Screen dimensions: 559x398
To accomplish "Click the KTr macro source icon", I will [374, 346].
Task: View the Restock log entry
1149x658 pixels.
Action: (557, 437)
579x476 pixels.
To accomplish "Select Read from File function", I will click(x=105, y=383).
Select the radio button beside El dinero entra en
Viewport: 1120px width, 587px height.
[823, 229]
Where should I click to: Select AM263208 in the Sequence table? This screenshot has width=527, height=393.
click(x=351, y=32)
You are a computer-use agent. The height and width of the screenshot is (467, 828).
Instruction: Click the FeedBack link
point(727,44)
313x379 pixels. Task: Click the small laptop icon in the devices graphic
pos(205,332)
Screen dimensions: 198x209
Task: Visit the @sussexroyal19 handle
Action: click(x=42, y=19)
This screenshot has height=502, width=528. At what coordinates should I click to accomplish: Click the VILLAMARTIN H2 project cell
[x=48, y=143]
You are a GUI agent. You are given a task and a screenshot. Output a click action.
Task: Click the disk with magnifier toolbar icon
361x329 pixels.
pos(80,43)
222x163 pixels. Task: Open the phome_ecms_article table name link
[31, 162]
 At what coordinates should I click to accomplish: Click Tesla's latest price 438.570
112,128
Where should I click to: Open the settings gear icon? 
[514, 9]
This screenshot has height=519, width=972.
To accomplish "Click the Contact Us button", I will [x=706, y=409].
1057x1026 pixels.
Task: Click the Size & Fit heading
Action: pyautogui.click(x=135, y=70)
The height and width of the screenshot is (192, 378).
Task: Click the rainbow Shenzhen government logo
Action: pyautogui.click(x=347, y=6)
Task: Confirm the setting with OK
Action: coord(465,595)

▶ TASK DESCRIPTION
Your task is to retype the entries verbatim, starting with the line that holds "Task: View the Restock log entry" and stopping after the line that holds "This screenshot has height=519, width=972.".

▶ OUTPUT FOR THIS TASK
Task: View the Restock log entry
1149x658 pixels.
Action: (557, 437)
579x476 pixels.
To accomplish "Select Read from File function", I will click(x=105, y=383).
Select the radio button beside El dinero entra en
Viewport: 1120px width, 587px height.
[823, 229]
Where should I click to: Select AM263208 in the Sequence table? This screenshot has width=527, height=393.
click(x=351, y=32)
You are a computer-use agent. The height and width of the screenshot is (467, 828).
Instruction: Click the FeedBack link
point(727,44)
313x379 pixels. Task: Click the small laptop icon in the devices graphic
pos(205,332)
Screen dimensions: 198x209
Task: Visit the @sussexroyal19 handle
Action: click(x=42, y=19)
This screenshot has height=502, width=528. At what coordinates should I click to accomplish: Click the VILLAMARTIN H2 project cell
[x=48, y=143]
You are a GUI agent. You are given a task and a screenshot. Output a click action.
Task: Click the disk with magnifier toolbar icon
361x329 pixels.
pos(80,43)
222x163 pixels. Task: Open the phome_ecms_article table name link
[31, 162]
 At what coordinates should I click to accomplish: Click Tesla's latest price 438.570
112,128
Where should I click to: Open the settings gear icon? 
[514, 9]
This screenshot has height=519, width=972.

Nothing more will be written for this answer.